The Resident Evil Village is a lot of fun. It’s a gothic fairy tale that masquerades as a survival-horror game, and while this is a new tone for the franchise, it isn’t unwelcome. Capcom has added an enticing twist on the concept of vampires, werewolves, sea creatures, giants, and creepy dolls to the characters and enemies in Village (even though they’re definitely Undead).

The game, which retains its horror, puzzle, and action elements, has the fingerprints of Umbrella Corporation all over it. On PS5, the game is beautiful and plays well with the DualSense controller, providing tactile feedback to weapons and adding an intense atmosphere. It simply feels like developers had a good time with this one, so will you.

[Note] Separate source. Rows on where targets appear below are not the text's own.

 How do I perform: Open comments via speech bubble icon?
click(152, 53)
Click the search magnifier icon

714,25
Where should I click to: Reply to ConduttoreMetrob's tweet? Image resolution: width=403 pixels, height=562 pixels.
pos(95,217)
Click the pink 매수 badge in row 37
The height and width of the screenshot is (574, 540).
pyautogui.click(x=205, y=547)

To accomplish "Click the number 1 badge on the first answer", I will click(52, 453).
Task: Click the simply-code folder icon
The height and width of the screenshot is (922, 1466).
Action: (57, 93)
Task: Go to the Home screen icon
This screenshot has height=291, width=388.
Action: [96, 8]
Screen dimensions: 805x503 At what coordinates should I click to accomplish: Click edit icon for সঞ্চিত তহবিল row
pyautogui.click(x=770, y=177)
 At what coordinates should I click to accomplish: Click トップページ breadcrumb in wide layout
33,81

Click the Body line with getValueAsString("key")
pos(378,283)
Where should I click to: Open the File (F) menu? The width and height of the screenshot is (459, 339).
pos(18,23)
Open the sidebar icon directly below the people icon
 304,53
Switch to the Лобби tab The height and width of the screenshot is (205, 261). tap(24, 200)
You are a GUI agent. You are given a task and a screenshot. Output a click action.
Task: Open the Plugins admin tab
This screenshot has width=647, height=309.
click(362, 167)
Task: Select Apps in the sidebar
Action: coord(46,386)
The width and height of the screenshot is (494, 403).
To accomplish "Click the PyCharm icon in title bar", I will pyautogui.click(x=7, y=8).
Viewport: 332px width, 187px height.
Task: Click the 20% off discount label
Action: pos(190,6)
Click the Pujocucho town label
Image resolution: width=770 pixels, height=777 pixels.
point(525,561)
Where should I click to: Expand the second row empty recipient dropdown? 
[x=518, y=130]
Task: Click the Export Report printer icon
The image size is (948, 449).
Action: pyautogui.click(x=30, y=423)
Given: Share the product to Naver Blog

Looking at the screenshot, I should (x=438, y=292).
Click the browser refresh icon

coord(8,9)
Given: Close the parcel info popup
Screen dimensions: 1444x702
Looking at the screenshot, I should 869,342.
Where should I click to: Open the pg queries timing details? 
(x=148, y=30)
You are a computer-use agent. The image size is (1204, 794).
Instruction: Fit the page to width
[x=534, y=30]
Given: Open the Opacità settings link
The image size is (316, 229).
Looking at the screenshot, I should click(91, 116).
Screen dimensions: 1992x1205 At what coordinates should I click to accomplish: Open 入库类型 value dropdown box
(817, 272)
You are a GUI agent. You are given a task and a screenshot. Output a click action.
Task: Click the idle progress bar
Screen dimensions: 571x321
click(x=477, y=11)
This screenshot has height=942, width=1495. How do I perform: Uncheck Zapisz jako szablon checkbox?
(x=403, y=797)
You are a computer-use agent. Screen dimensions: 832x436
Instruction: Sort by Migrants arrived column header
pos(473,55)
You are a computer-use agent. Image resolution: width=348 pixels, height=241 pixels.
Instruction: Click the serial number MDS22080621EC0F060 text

Buy Resident Evil Village at Amazon – $60




Returnal is a hard, perhaps not in that order, third-person action game with roguelite elements, bullet-hell shooting, and dark sci-fi themes. The basic premise is that you’ve gotten stuck in a death loop but are aware of it, and the goal is to learn the patterns and weaknesses of your foes while also mastering your own abilities in order to advance. According to Devindra Hardwar, it draws heavily on Alien, Edge of Tomorrow, and Event Horizon but creates something new and distinct as a result.

It’s made by the same team that designed Resogun, Nex Machina, and Super Stardust HD, and it shows. The movement, gunplay, and enemy attack patterns are extremely well tuned as you’d expect from a team that has spent decades developing shooters. On the other hand, because Returnal is a bigger project for them (and therefore less polished), some people may find it too complex and ambitious. If you can get past this , there’s a fantastic game waiting for you here.

Buy Returnal at Amazon – $70

Sekiro: Shadows Die Twice


Sekiro Shadows Die Twice

Sekiro: Shadows Die Twice isn’t simply another Dark Souls game. FromSoftware’s samurai adventure bucks the well-known formula, substituting sluggish, weighty combat and gothic despair for stealth, grappling hooks, and quick swordplay. Oh, and while it’s still a tough game, it’s a lot easier to grasp than previous FromSoftware games — you can even stop it! As a result of all of these modifications, the game is now its own thing while yet maintaining its unmistakable FromSoftware roots. While there has yet to be an official PS5 upgrade for the game, Sony’s next-gen system offers extra horsepower that allows the title to finally run at 60 frames per second – something the PS4 Pro couldn’t manage.